Jaw-Dropping Image Shows Enormous, One-of-a-Kind Pink Manta Ray Pictured Off Great Barrier Reef

Australia's Great Barrier Reef is home to a bright pink reef manta ray that stands out from his peers thanks to his bubblegum shade. The flashy ray was recently caught on camera by wildlife photographer Kristian Laine, who was diving near Lady Elliot Island in Queensland, Australia.

"It's pink manta kind of monday today," Laine wrote on his Instagram page on February 10, 2020. "The only pink manta in the whole world can be found cruising the shallow waters around lady elliot from time to time, around 8 times in 8 years i think is more like the odds."

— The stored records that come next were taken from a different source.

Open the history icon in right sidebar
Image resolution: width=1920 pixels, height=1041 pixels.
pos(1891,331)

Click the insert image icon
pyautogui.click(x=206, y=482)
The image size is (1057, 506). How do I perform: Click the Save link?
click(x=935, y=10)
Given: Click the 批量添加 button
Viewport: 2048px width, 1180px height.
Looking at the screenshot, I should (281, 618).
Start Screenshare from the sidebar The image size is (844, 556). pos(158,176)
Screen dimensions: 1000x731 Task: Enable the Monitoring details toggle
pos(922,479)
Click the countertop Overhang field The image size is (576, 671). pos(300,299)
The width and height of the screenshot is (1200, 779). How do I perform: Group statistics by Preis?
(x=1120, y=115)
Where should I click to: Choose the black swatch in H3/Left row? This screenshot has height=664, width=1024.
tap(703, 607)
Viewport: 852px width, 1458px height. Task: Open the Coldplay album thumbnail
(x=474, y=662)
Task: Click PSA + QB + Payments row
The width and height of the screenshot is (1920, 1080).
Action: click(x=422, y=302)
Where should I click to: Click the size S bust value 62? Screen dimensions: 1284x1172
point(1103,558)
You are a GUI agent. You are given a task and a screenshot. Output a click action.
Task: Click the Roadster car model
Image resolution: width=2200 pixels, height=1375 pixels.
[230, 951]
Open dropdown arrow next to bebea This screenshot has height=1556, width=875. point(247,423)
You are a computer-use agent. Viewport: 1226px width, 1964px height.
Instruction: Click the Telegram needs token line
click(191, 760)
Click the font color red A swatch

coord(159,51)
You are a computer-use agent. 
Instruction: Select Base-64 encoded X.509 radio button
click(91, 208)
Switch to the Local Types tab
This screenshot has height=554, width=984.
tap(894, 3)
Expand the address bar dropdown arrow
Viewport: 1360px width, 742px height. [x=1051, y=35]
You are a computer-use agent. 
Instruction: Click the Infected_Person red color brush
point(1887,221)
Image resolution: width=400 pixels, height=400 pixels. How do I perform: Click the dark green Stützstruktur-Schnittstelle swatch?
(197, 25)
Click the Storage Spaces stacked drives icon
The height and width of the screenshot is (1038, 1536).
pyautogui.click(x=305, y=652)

At the time, the 11-foot ray was competing for the attention of a female alongside seven other rays, Laine told National Geographic.

Pink Reef Manta Ray
The elusive Inspector Clouseau was captured vying for a female's attention by photographer Kristian Laine. Kristian Laine/Instagram

Reef mantas usually come in three color schemes: black, white or black-and-white. The unusually rosy tint is likely the result of a rare genetic mutation called erythrism—the same phenomenon responsible for the pink grasshopper found in Texas resident Alison Barger's garden last week.

Erythrism can cause a reddish discoloration thanks to a pigmentation imbalance. It is typically the result of too much pheomelanin (red pigment) or not enough eumelanin (dark pigment), and in humans can cause red hair and freckles. In animals, it can turn fur (or skin, hair or eggshells) a rusty or strawberry-blonde color.

Red Leopard
A rare strawberry blonde leopard with erythrism. Snap2Art_RF/iStock

The pink ray—named Inspector Clouseau, after the inept and fictitious detective of the Pink Panther franchise—was first spotted in 2015 by dive instructor Ryan Jeffery.

"I've been diving out there for five years, few thousand dives here and never come across that on any of our manta rays before, so it was really something different for me," Jeffery told ABC at the time.

Unlike his namesake, Inspector Clouseau is an elusive creature—it is possible to count how many times he has been seen since on one hand. However, the research group Project Manta has been able to confirm that his bizarre coloring is not the result of diet, as it is for flamingos and a Brooklyn hive that turned red after bees discovered maraschino cherries. A skin biopsy taken by Amelia Armstrong, a Project Manta researcher, in 2016 confirmed that diet and infection were not a factor. Project Manta now suspects it is caused by genetic mutation. As far as scientists know, he is the only one of his kind.

"I had no idea there were pink mantas in the world, so I was confused and thought my strobes were broken or doing something weird," Laine told National Geographic. "My jaw dropped," he added.

Check out this beautiful photo of a leucistic reef manta ray feeding in the shallow waters of Ningaloo Reef, Coral Bay -...

Posted by Project Manta - The manta rays of Australia on Wednesday, February 5, 2020

Inspector Clouseau is not the only strangely pigmented ray. Project Manta recently shared a photo of one with leucism—a condition that causes the partial loss of pigmentation, creating the appearance of pale patches on the skin, hair, feathers or cuticles.

"Leucism is incredibly rare in manta rays, and the frequency of this trait is not well understood throughout the species distribution," Project Manta said.